The car hanging on his mind, Peter asked Nine if she had time to take a look. Her face lighting up, she agreed. She squeezed his arm, firmer this time as if she was sizing up his muscles. On the way to the kitchen door, he spotted Beth shooting Tiger a heated scowl from across the room.
In the kitchen, Boris and Crank argued about the proper sauté methods or some such. Whatever it was about, Crank had his serious face on. It didn’t matter. Boris won every cooking argument. Opening the door let in a rush of cold air sending hanging spoons into a jingling chorus. Shaking, Peter folded his arms and let the door slam closed behind him.
“Oh my, God,” said Nine. She nodded at the sixty-seven Ford Fairlane parked in the narrow loading area. “Is this your car?”
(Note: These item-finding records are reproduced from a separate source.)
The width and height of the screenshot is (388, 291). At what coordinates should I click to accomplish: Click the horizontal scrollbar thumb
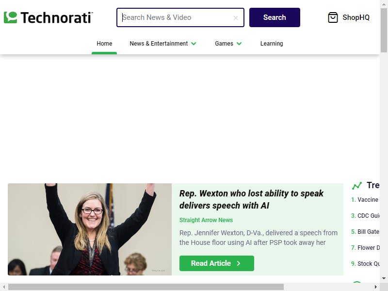point(146,287)
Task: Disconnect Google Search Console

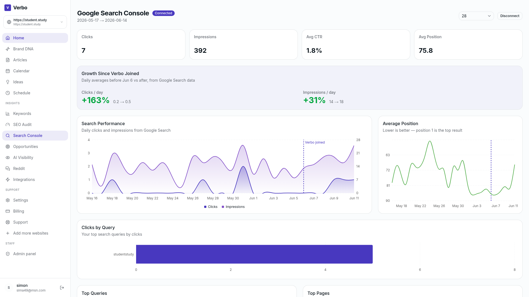Action: 510,16
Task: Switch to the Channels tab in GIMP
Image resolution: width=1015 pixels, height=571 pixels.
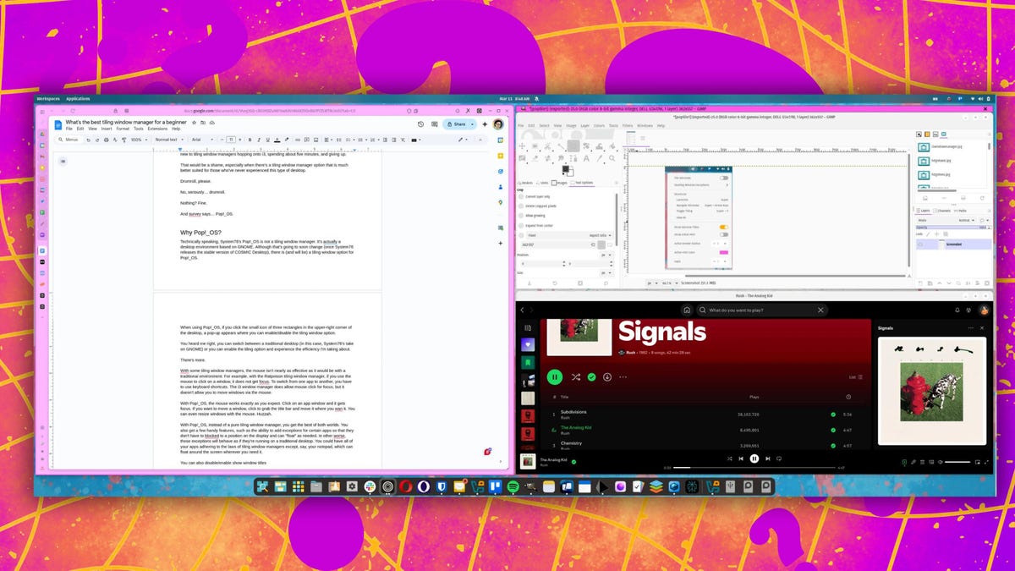Action: point(944,211)
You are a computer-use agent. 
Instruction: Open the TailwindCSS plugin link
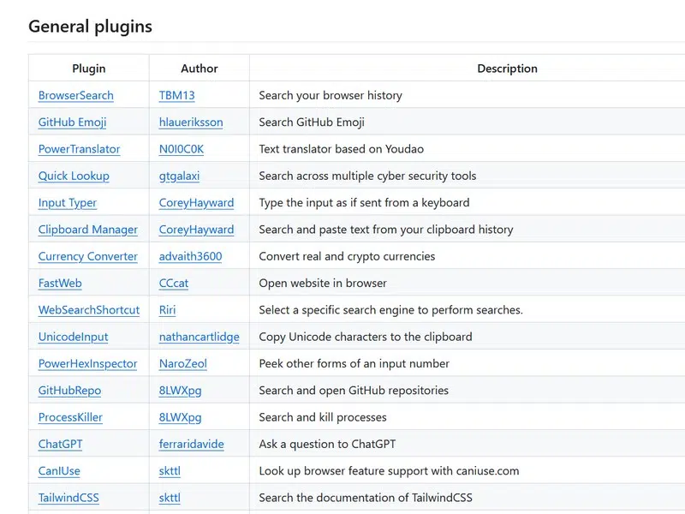[69, 498]
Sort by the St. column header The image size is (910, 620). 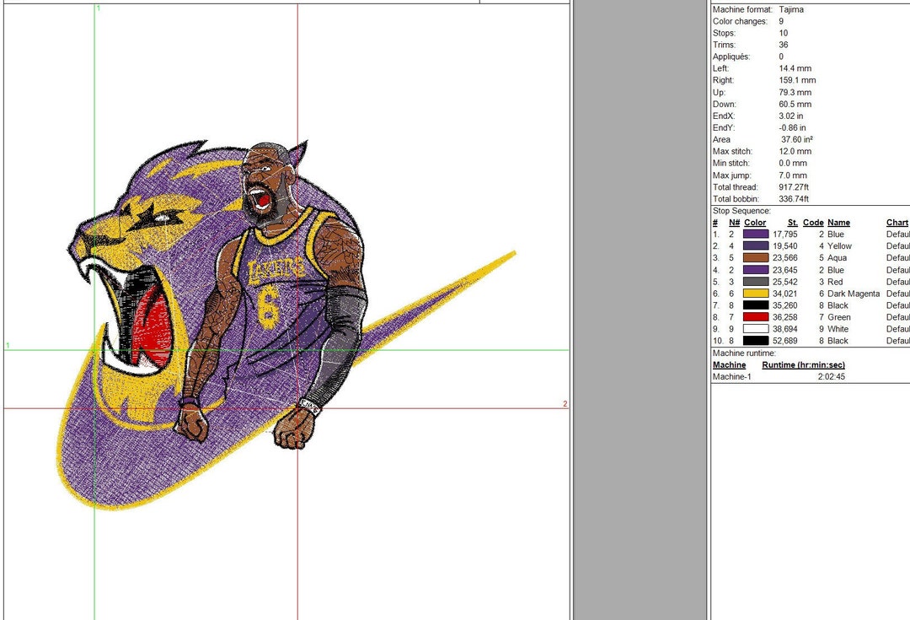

“Apparently it’s another gift,” said Peter.
He opened the driver’s side door, and she peeked inside.
“Beautiful,” said Nine, “I never thought I’d see the interior of a car older than Dad’s hearse.”
Deciding to give the car a look over, Peter popped the trunk open and lifted the lid. Inside, he found baggage. A guitar case and briefcase rested on a large suitcase. The briefcase was locked.
“Who’s luggage?” asked Nine. Folding her arms, she shivered.
The suitcase appeared to be locked, too.
Spotting Nine shaking, her teeth on the verge of chattering, Peter reached around and pulled her close, rubbing her shoulder. It felt unusually cold for November in Roseland, and the misting made it worse. Nine pressed in close, and Peter felt her breasts against his side. She felt like she belonged in his arm.
Rising up on her toes, she kissed him on the cheek, and slipped down. Her expression darkened, and she looked down at the luggage in the trunk. In a whisper, she apologized, but she continued holding him.
Without letting Nine go, Peter fished the keys out of his pocket and, together, they leaned into the trunk. The small key from the glove box fit the briefcase, and the latch popped open. Peter lifted the lid finding a dark foam interior with six form-fitting cradles holding two pistols facing each other and four ammunition magazines.
“Peter,” said Nine, “please tell me you didn’t buy guns for the restaurant.”
“Must belong to the former owner,” said Peter. He closed the case. Imagining more weapons in the suitcase, he didn’t feel like opening it.